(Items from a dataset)

===

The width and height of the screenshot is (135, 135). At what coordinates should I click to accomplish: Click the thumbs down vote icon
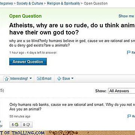coord(28,125)
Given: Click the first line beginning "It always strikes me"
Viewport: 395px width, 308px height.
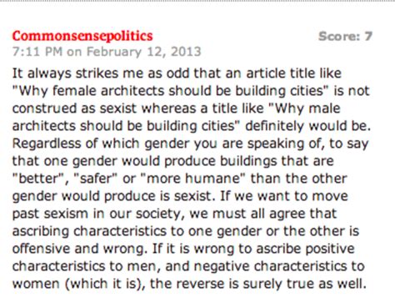Looking at the screenshot, I should tap(177, 73).
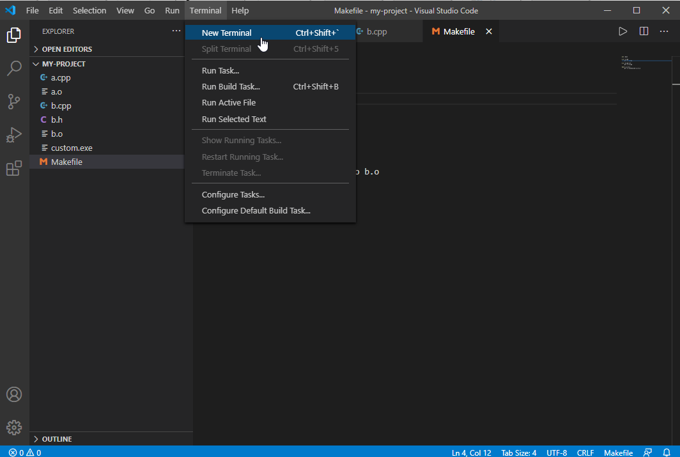Image resolution: width=680 pixels, height=457 pixels.
Task: Click the CRLF line ending selector
Action: tap(585, 453)
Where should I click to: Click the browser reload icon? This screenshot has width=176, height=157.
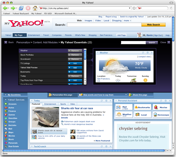coord(21,8)
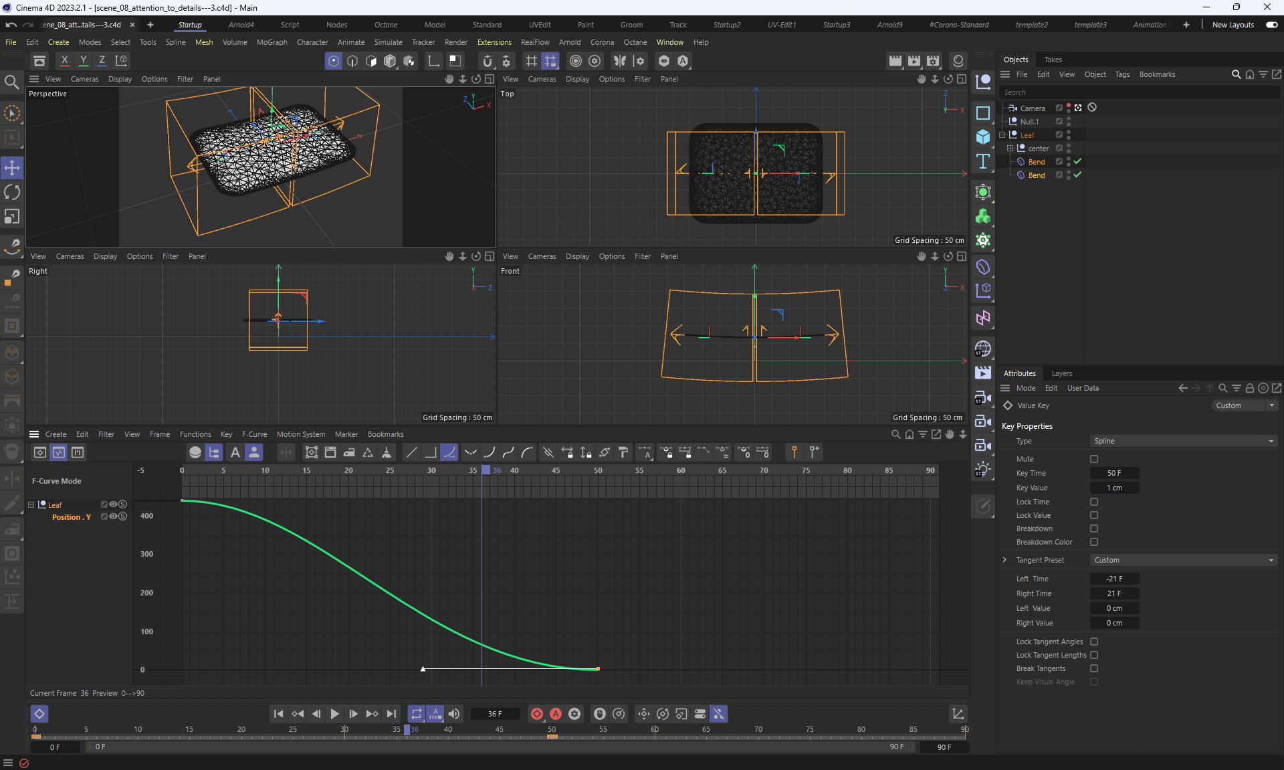Click the Key Value input field
The image size is (1284, 770).
1114,488
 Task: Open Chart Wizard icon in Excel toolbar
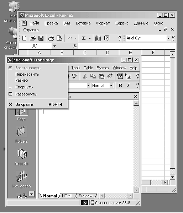pyautogui.click(x=98, y=38)
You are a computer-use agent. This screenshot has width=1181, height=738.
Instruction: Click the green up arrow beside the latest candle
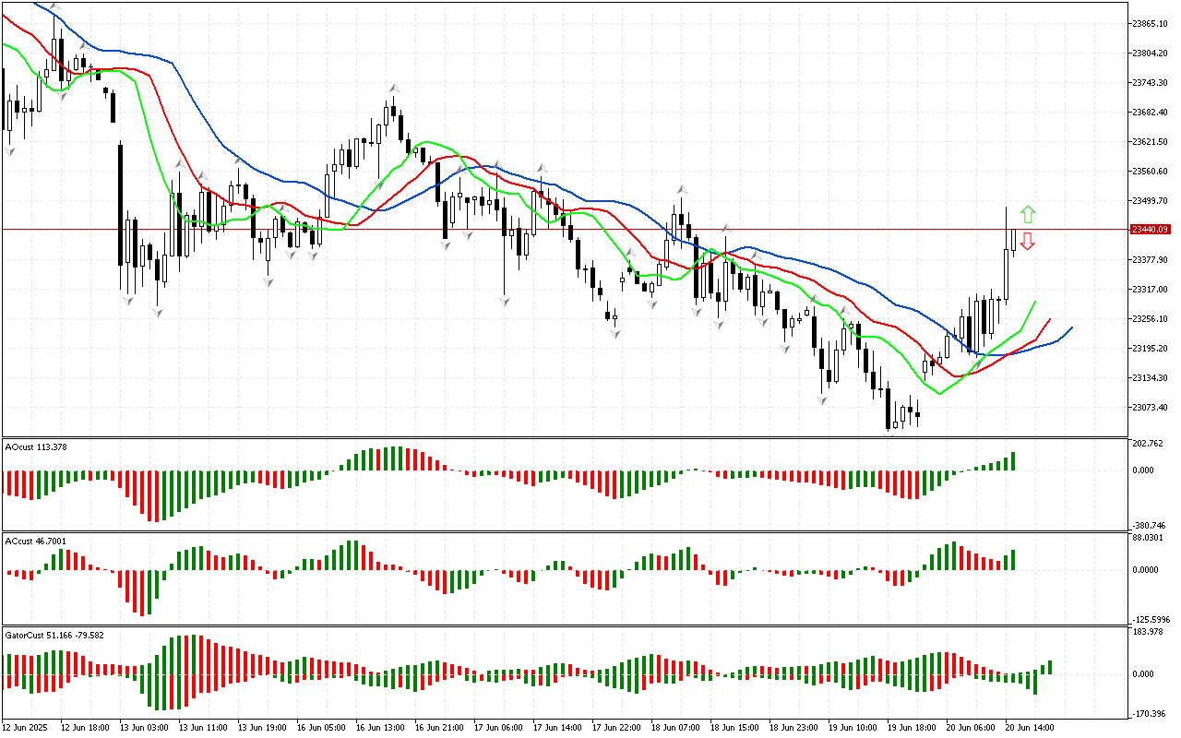click(1027, 215)
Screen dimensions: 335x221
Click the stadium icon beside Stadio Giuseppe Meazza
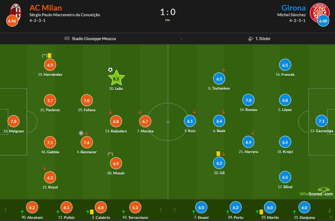[67, 38]
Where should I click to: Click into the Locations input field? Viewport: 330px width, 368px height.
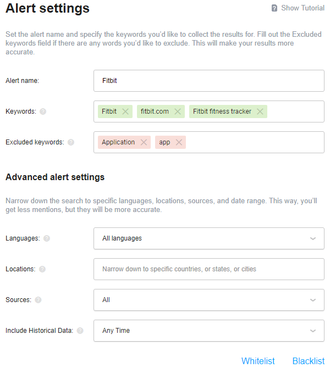click(208, 269)
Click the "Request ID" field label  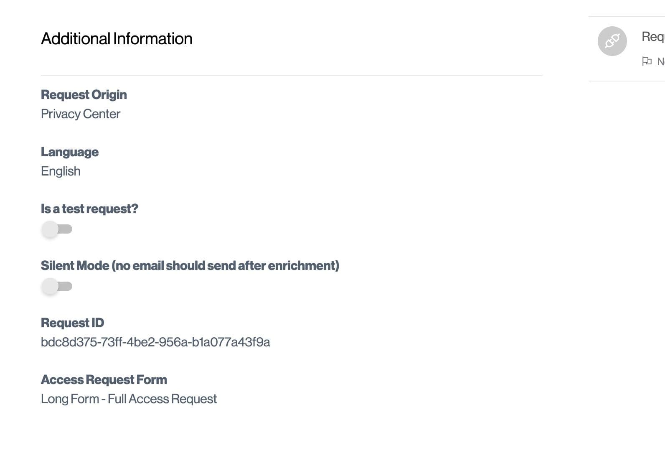[72, 323]
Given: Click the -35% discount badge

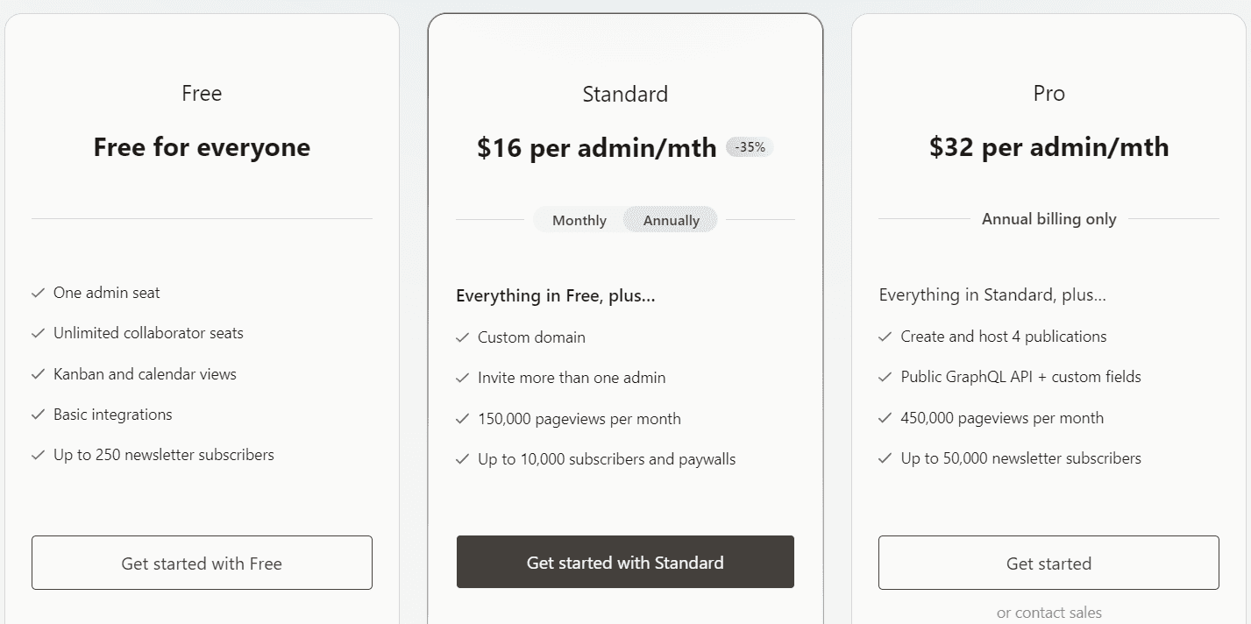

===

Arrange the stretch of material from the very start through the line containing "click(1027, 215)" as a numbered list, skipping any blank lines. Leave the pictures out.

#### Solution for this problem:
1. The width and height of the screenshot is (135, 135). At what coordinates should I click to accomplish: Click the thumbs down vote icon
2. coord(28,125)
3. Given: Click the first line beginning "It always strikes me"
4. Viewport: 395px width, 308px height.
5. Looking at the screenshot, I should tap(177, 73).
6. Image resolution: width=680 pixels, height=457 pixels.
7. Task: Click the CRLF line ending selector
8. Action: tap(585, 453)
9. Where should I click to: Click the browser reload icon? This screenshot has width=176, height=157.
10. coord(21,8)
11. Click the Key Value input field
12. The image size is (1284, 770).
13. 1114,488
14.  Task: Open Chart Wizard icon in Excel toolbar
15. pyautogui.click(x=98, y=38)
16. You are a computer-use agent. This screenshot has width=1181, height=738.
17. Instruction: Click the green up arrow beside the latest candle
18. click(1027, 215)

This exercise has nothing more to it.